Farr’s statement notes that the issue was raised during Ripa’s passage through the Lords in 2000, implying that parliament was aware of the difficulty of distinguishing between domestic and foreign messages when it passed the legislation.
In one section, Farr says he can “neither confirm or deny” the existence of the much publicised Tempora interception programme, although he does accept the existence of Prism – another interception programme – “because it has been expressly avowed by the executive branch of the US government”.
His statement, published by Privacy International and other human rights organisations, is the first time the government has commented on how it operates its mass intercept programmes within a legal framework. Under section 8(1) of Ripa, internal communications between British residents within the UK may only be monitored pursuant to a specific warrant.
These specific warrants should only be granted where there is some reason to suspect the person in question of unlawful activity. “External communications”, however, may be monitored indiscriminately under a general warrant, according to section 8(4) of the act.
The Conservative MP David Davis, a former shadow home secretary, told the Guardian: “This is extraordinary. It calls into question the entire evidence that the agencies and Home Office gave to the committee that was looking into the communications data bill.
“If they are trying to claim parliamentary approval for this, they should have said it in terms in the Commons (when Ripa was passed in 2000). Every time they bring legislation to the House they tell us a very partial story. It appears this was very deliberately byzantine and intended to confuse.”

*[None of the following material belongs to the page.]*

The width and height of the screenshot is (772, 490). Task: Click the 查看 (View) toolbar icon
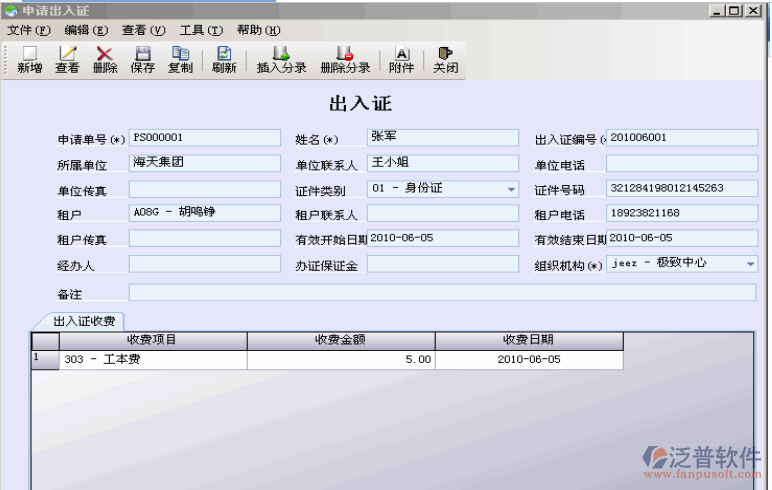pos(67,59)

Lord Macdonald, the former director of public prosecutions, who has previously called for greater scrutiny of the intelligence agencies, said: “Mr Farr’s statement is the best argument I have seen for a thorough overhaul of surveillance law to bring it into the modern age. When Ripa was enacted, social media didn’t exist.
“It is fatuous to pretend that elderly laws can cope with modern communications, as Mr Farr convincingly demonstrates. No doubt our intelligence agencies take their legal duties seriously, but the problem is that those legal duties fail to address the 21st century. We need new laws to counter new threats, carrying public confidence with them.”
Eric King, deputy director of Privacy International, said: “Intelligence agencies cannot be considered accountable to parliament and to the public they serve when their actions are obfuscated through secret interpretations of byzantine laws.
“The distinction drawn by the government between ‘internal’ and ‘external’ communications no longer has any practical meaning.”
James Welch, legal director of Liberty, said: “The security services consider that they’re entitled to read, listen to and analyse all our communications on Facebook, Google and other US-based platforms. If there was any remaining doubt that our snooping laws need a radical overhaul, there can be no longer. The agencies now operate in a legal and ethical vacuum; why the deafening silence from our elected representatives?”
Michael Bochenek, senior director of international law and policy at Amnesty International, said: “British citizens will be alarmed to see their government justifying industrial-scale intrusion into their communications. The public should demand an end to this wholesale violation of their right to privacy.”
A spokesperson for Google said: “We disclose user data to governments in accordance with the law, and we review all such requests carefully. Google has not joined any program that would create a ‘back door’ for government to access private user data.”